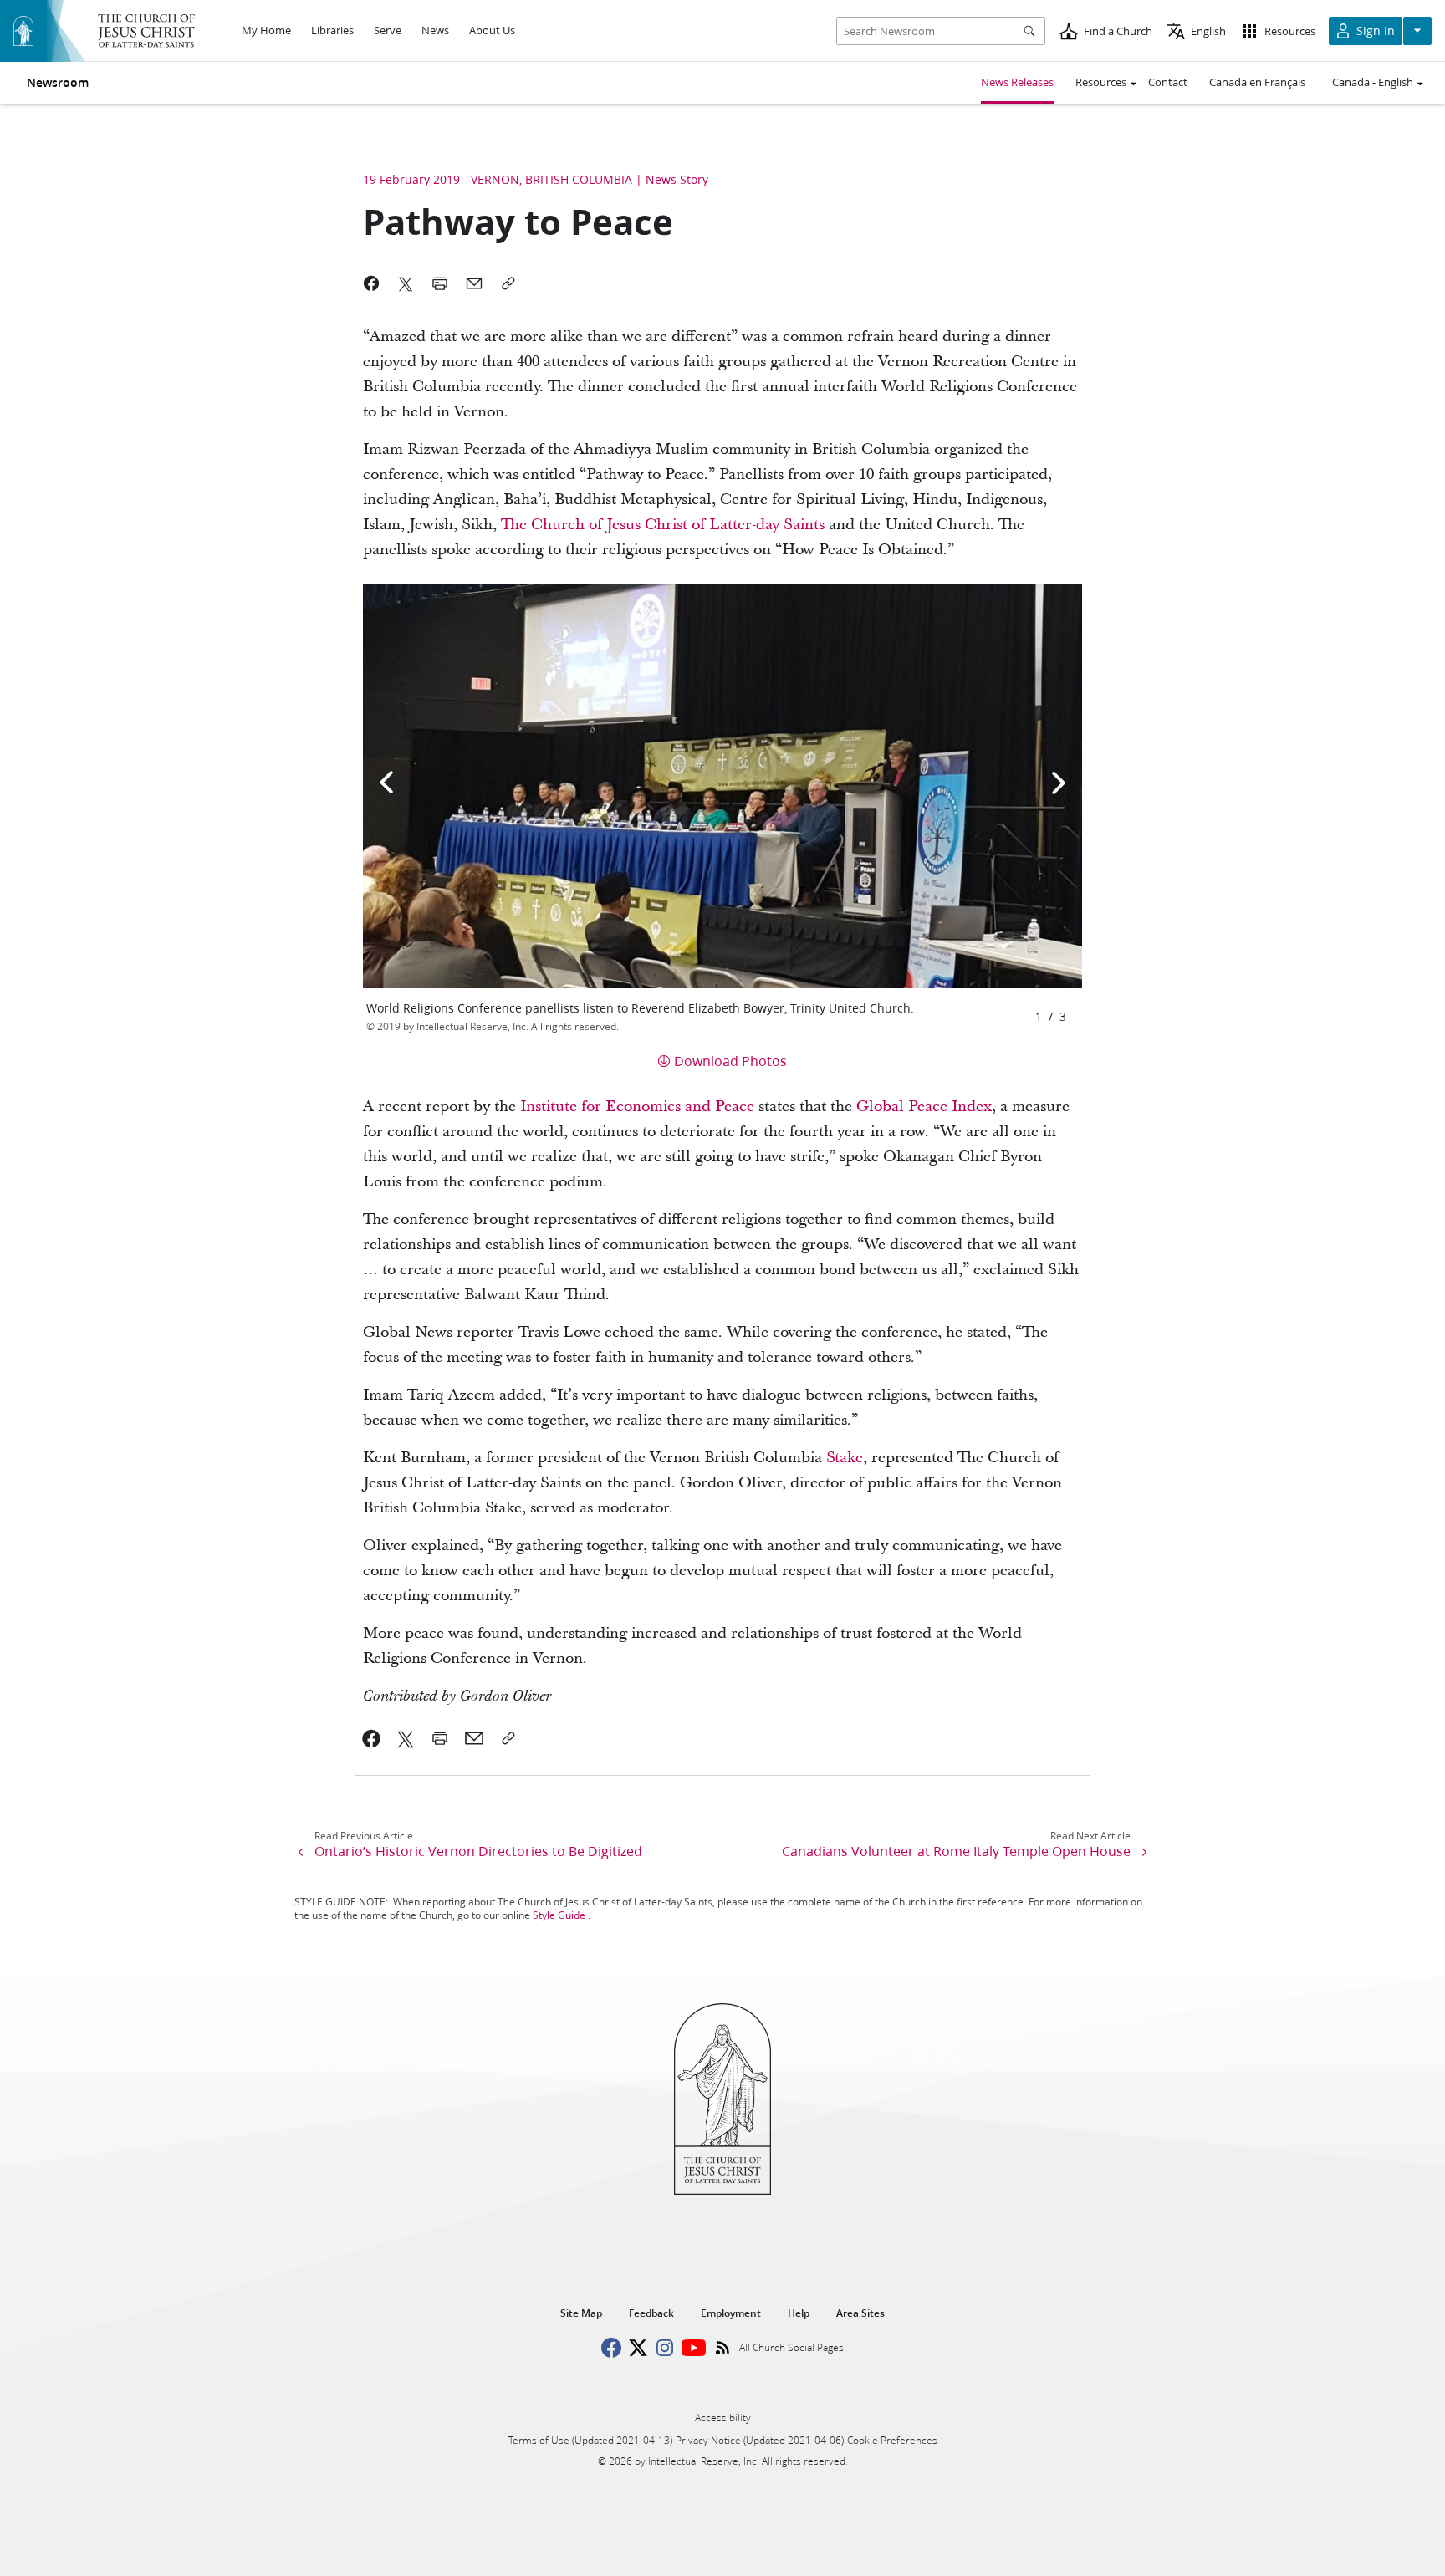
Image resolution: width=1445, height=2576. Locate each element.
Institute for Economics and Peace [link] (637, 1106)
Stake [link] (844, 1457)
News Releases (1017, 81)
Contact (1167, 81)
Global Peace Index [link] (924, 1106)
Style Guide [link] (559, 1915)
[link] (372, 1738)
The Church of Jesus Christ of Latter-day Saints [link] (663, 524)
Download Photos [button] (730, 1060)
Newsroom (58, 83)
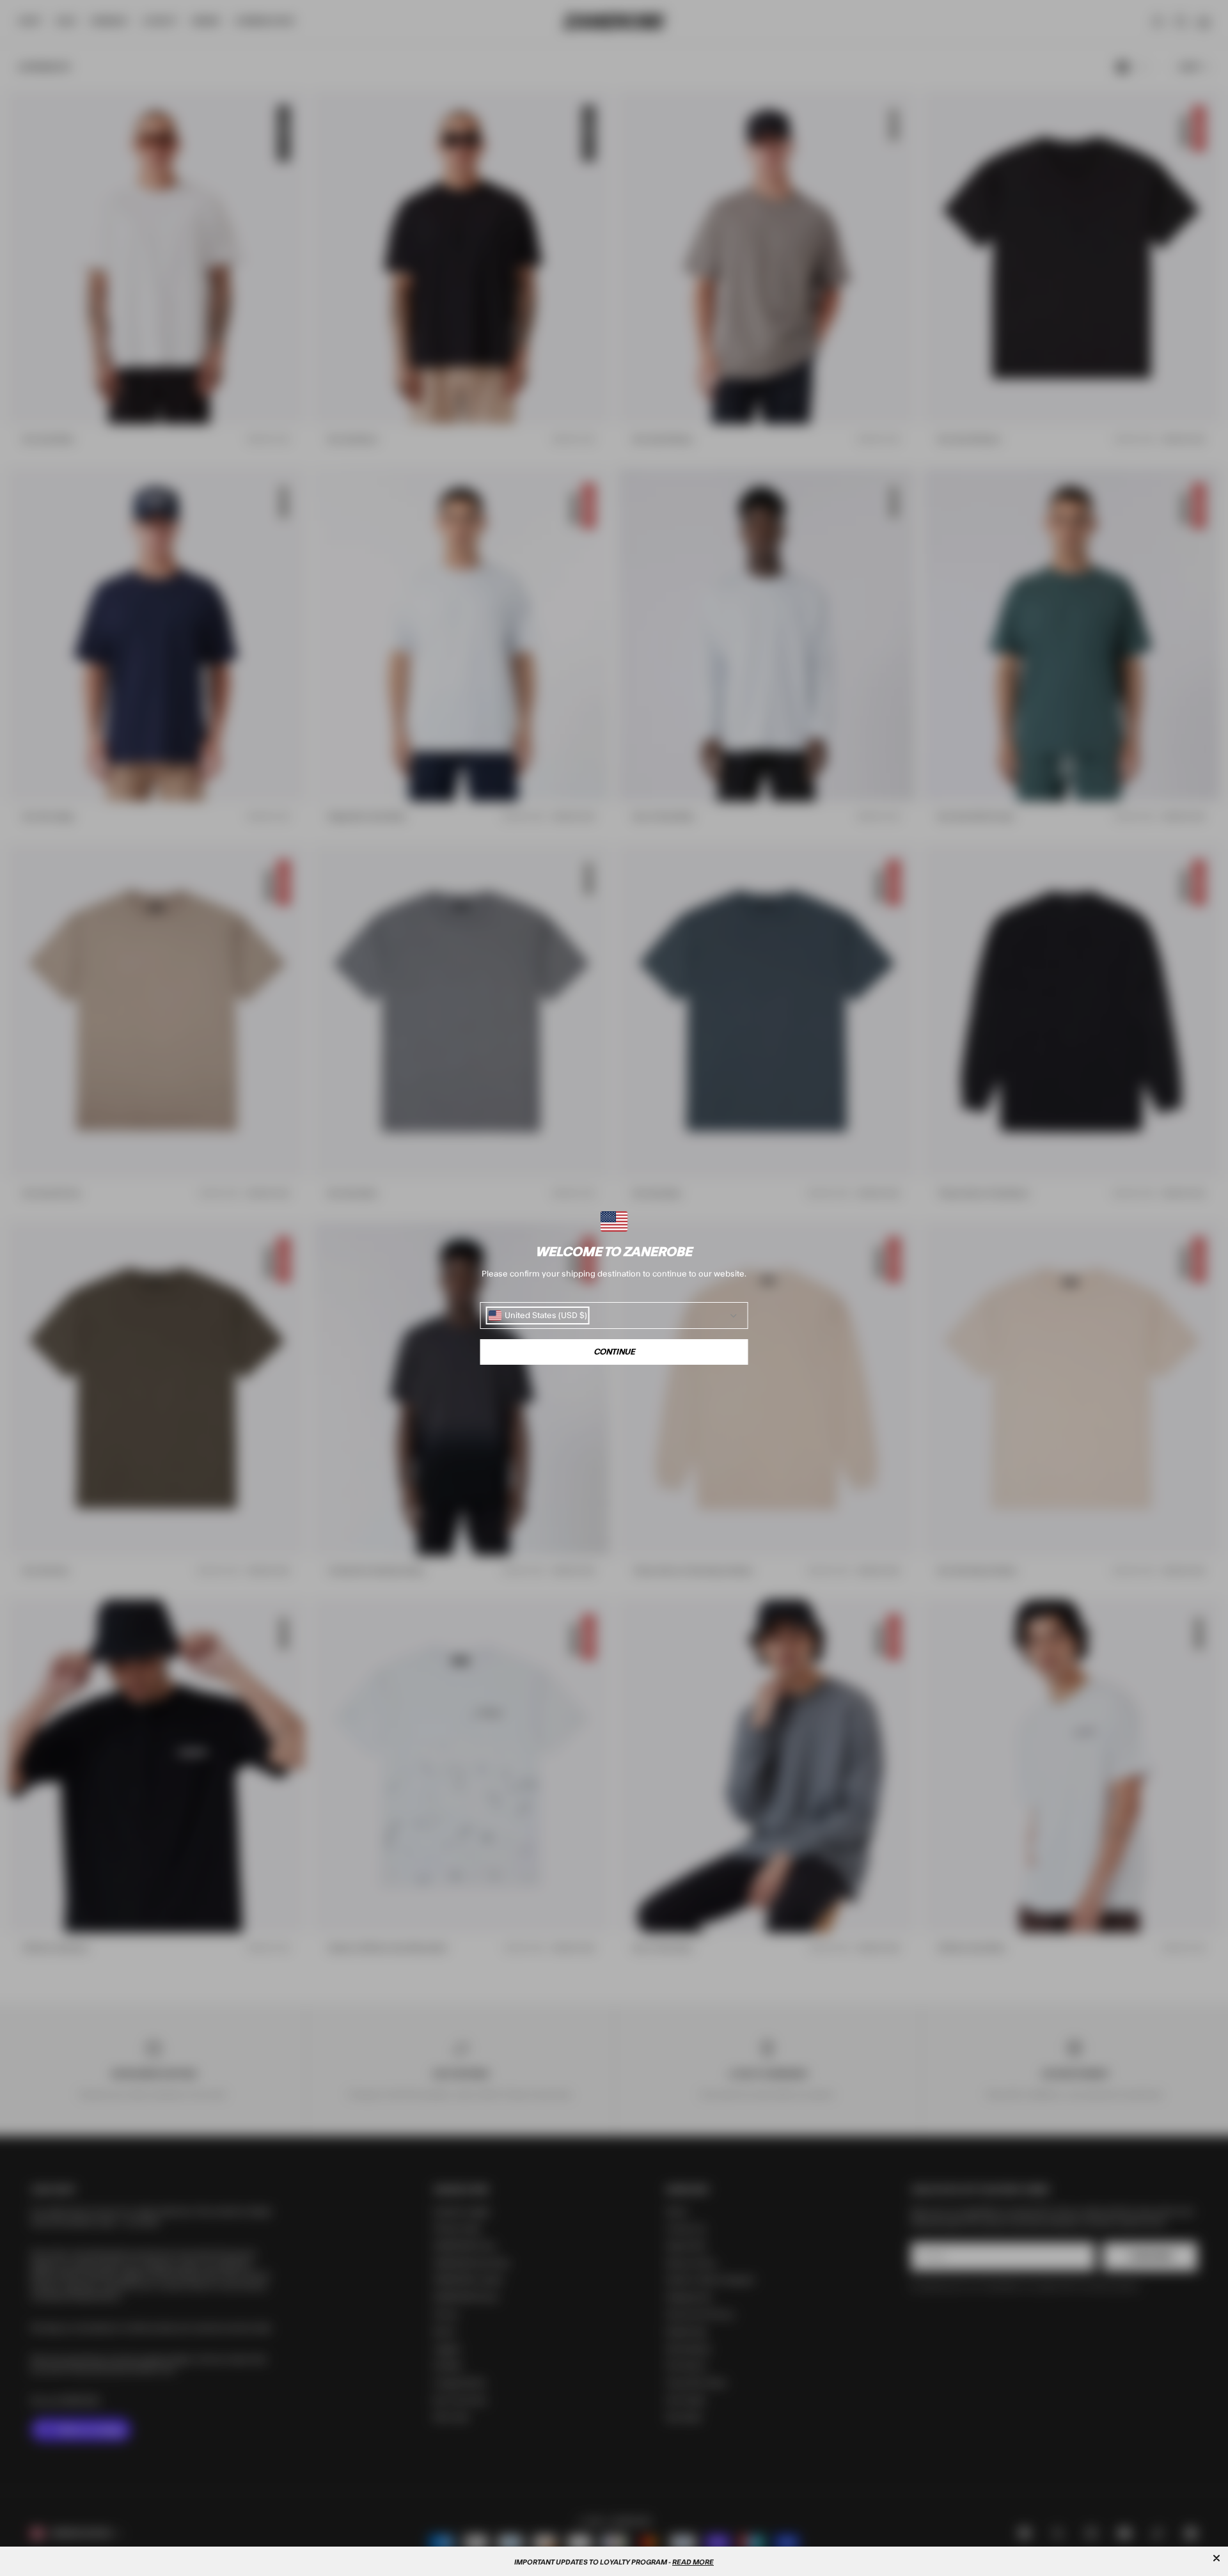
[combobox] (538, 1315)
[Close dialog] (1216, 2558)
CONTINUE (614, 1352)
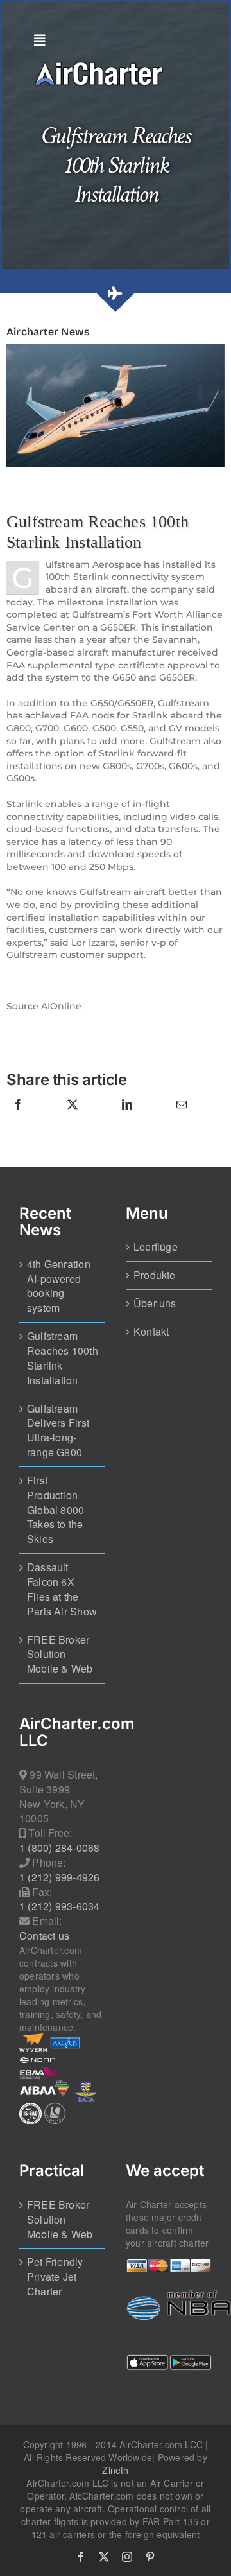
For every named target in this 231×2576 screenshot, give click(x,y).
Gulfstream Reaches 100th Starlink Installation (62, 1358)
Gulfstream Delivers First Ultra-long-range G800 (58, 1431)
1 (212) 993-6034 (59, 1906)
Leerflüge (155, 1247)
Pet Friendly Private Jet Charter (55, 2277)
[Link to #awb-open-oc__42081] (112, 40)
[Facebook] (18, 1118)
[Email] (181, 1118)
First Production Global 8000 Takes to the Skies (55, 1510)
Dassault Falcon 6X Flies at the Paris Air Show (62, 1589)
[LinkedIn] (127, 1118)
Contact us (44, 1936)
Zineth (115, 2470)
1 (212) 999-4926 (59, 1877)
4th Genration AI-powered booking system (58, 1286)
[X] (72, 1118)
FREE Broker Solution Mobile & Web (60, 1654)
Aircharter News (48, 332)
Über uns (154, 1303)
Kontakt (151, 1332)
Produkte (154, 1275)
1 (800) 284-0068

-=-=-=-=-

> [Activity]: Your answer must be an exact copy of the records, minus any pictures.

> [Solution to this task]:
Image resolution: width=1445, height=2576. Locate each element.
Institute for Economics and Peace [link] (637, 1106)
Stake [link] (844, 1457)
News Releases (1017, 81)
Contact (1167, 81)
Global Peace Index [link] (924, 1106)
Style Guide [link] (559, 1915)
[link] (372, 1738)
The Church of Jesus Christ of Latter-day Saints [link] (663, 524)
Download Photos [button] (730, 1060)
Newsroom (58, 83)
[combobox] (538, 1315)
[Close dialog] (1216, 2558)
CONTINUE (614, 1352)
For every named target in this 231×2576 screenshot, give click(x,y).
Gulfstream Reaches 100th Starlink Installation (62, 1358)
Gulfstream Delivers First Ultra-long-range G800 (58, 1431)
1 (212) 993-6034 (59, 1906)
Leerflüge (155, 1247)
Pet Friendly Private Jet Charter (55, 2277)
[Link to #awb-open-oc__42081] (112, 40)
[Facebook] (18, 1118)
[Email] (181, 1118)
First Production Global 8000 Takes to the Skies (55, 1510)
Dassault Falcon 6X Flies at the Paris Air Show (62, 1589)
[LinkedIn] (127, 1118)
Contact us (44, 1936)
Zineth (115, 2470)
1 (212) 999-4926 (59, 1877)
4th Genration AI-powered booking system (58, 1286)
[X] (72, 1118)
FREE Broker Solution Mobile & Web (60, 1654)
Aircharter News (48, 332)
Über uns (154, 1303)
Kontakt (151, 1332)
Produkte (154, 1275)
1 (800) 284-0068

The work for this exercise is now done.